▶ AIM: Please lay out the items below as a two-column CSV with the headers "prompt" and "reply", from the start of the items through the line containing "[Comments] (118, 476)", inclusive. Give each item a row with its text and its answer in separate quoted fields, turn line breaks into spaces, and leave the pictures out.

▶ MATERIAL:

━━━━━━━━━━

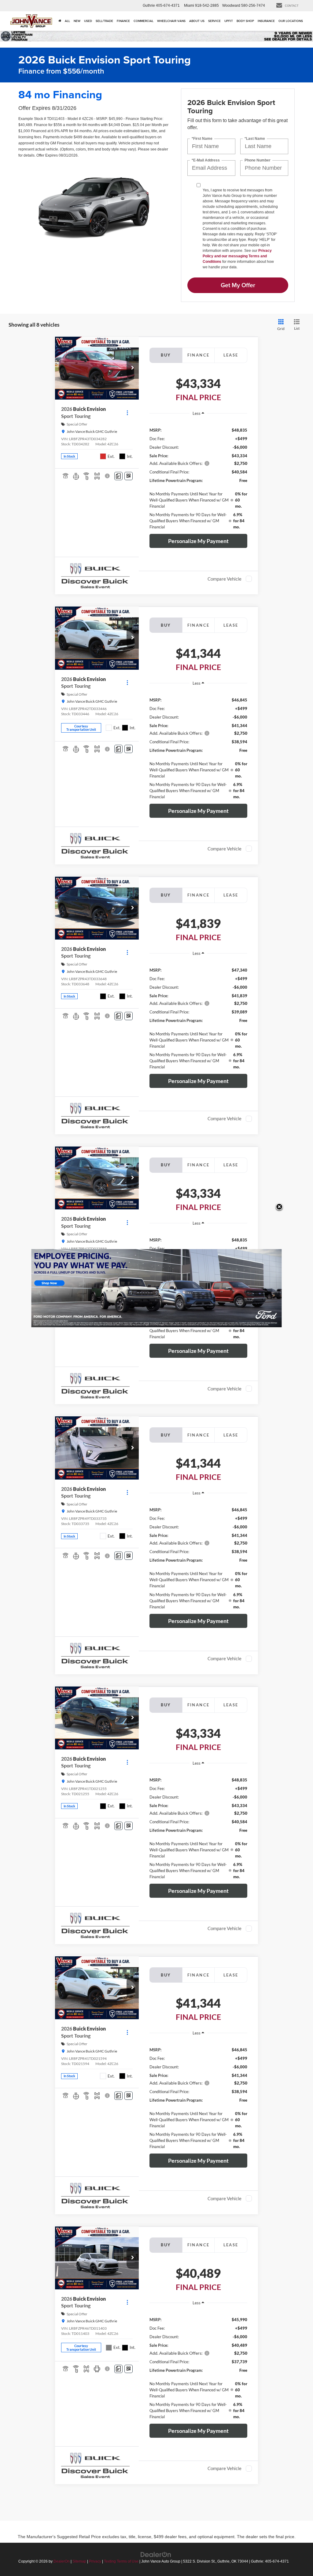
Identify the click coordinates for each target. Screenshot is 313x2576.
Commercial (143, 21)
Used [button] (88, 21)
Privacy (95, 2561)
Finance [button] (123, 21)
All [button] (67, 21)
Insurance (266, 21)
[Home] (60, 21)
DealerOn (61, 2561)
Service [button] (214, 21)
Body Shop (245, 21)
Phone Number (258, 160)
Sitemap (79, 2561)
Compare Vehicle (224, 579)
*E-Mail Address (206, 160)
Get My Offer (238, 285)
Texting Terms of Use (121, 2561)
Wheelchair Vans (171, 21)
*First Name (202, 138)
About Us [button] (196, 21)
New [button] (77, 21)
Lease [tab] (230, 355)
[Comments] (118, 476)
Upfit (228, 21)
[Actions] (127, 412)
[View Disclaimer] (108, 475)
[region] (198, 475)
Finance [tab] (198, 355)
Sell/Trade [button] (104, 21)
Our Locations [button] (290, 21)
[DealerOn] (155, 2554)
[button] (133, 368)
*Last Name (255, 138)
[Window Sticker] (128, 476)
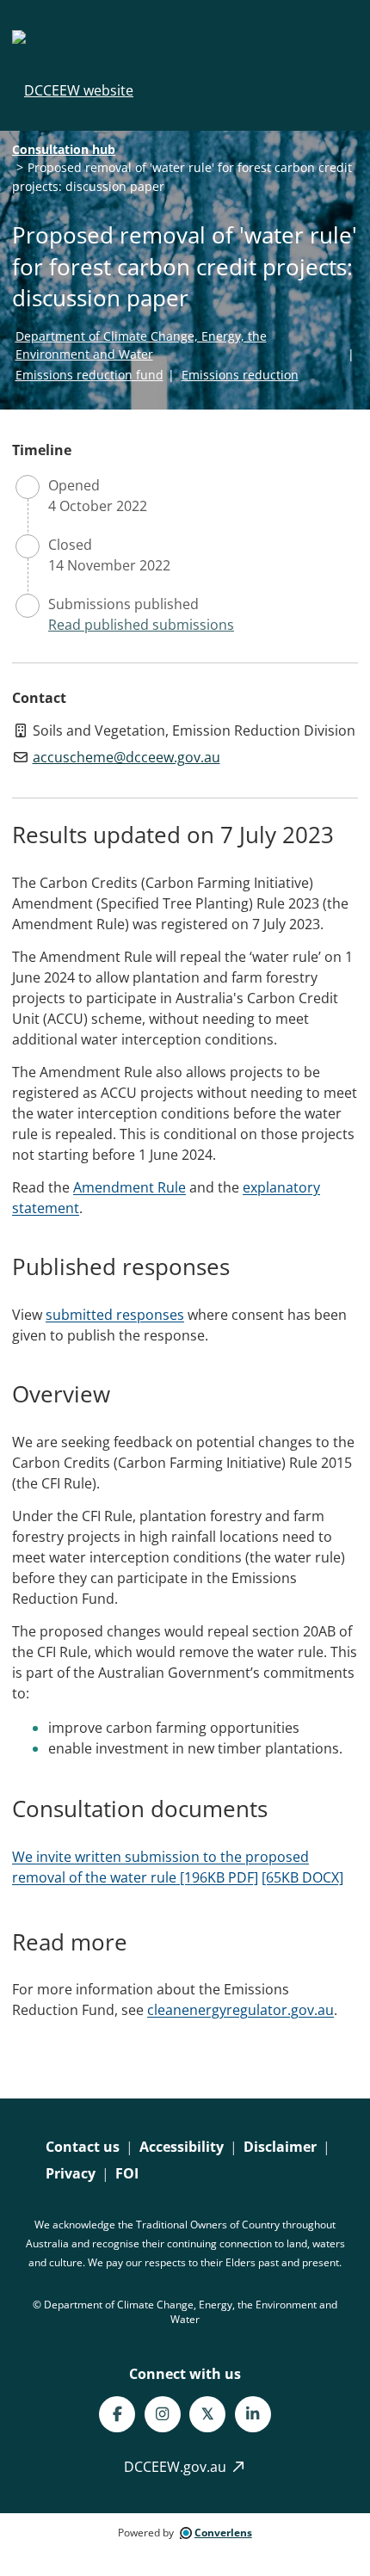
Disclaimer (280, 2146)
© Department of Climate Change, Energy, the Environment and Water (185, 2312)
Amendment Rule (129, 1187)
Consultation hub (63, 149)
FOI (127, 2173)
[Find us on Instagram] (163, 2414)
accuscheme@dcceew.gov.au (126, 757)
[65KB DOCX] (302, 1877)
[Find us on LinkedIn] (253, 2414)
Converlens (223, 2532)
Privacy (71, 2173)
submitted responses (115, 1314)
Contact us (83, 2146)
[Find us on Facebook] (117, 2414)
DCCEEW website (78, 90)
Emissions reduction (240, 375)
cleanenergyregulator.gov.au (240, 2009)
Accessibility (181, 2146)
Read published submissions (141, 624)
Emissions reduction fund (89, 375)
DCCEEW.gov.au (177, 2466)
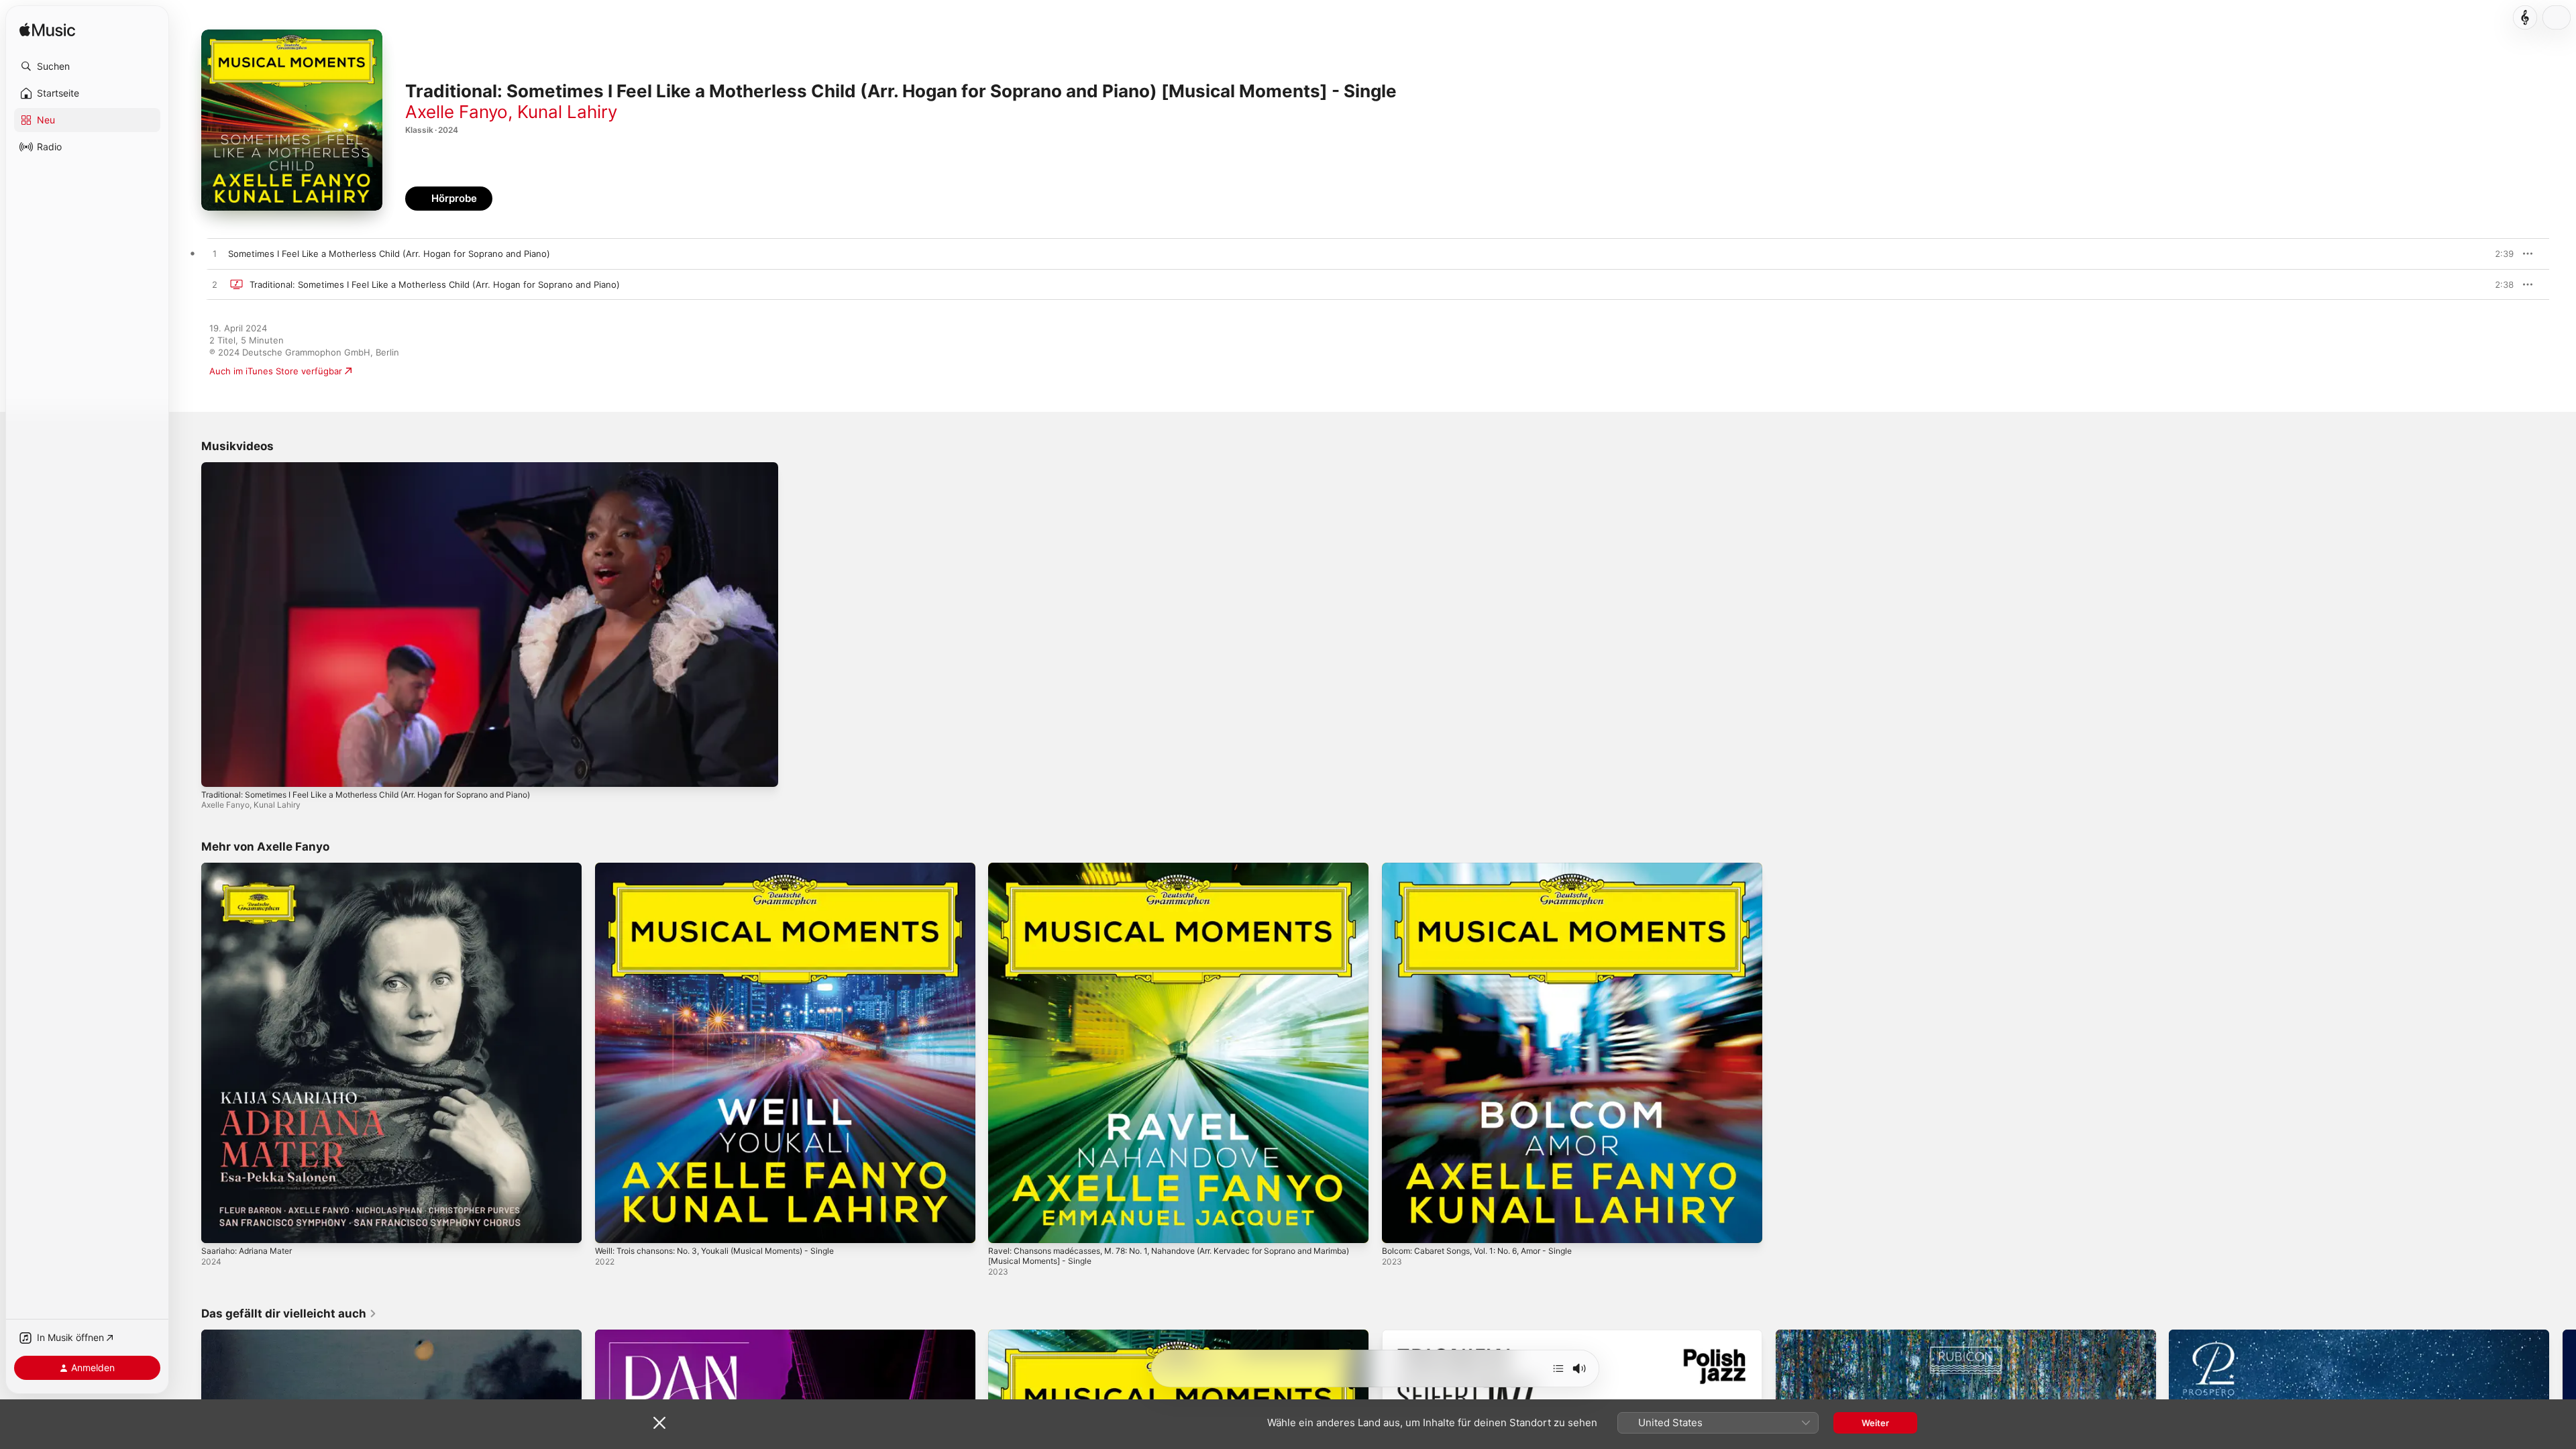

━━━━━━━━━━

▶ WORKED ANSWER:
prompt,reply
"Identify the click coordinates for each target. Screenshot is 313x2576. Commercial","(143, 21)"
"Used [button]","(88, 21)"
"Privacy","(95, 2561)"
"Finance [button]","(123, 21)"
"All [button]","(67, 21)"
"Insurance","(266, 21)"
"[Home]","(60, 21)"
"DealerOn","(61, 2561)"
"Service [button]","(214, 21)"
"Body Shop","(245, 21)"
"Phone Number","(258, 160)"
"Sitemap","(79, 2561)"
"Compare Vehicle","(224, 579)"
"*E-Mail Address","(206, 160)"
"Get My Offer","(238, 285)"
"Texting Terms of Use","(121, 2561)"
"Wheelchair Vans","(171, 21)"
"*First Name","(202, 138)"
"About Us [button]","(196, 21)"
"New [button]","(77, 21)"
"Lease [tab]","(230, 355)"
"[Comments]","(118, 476)"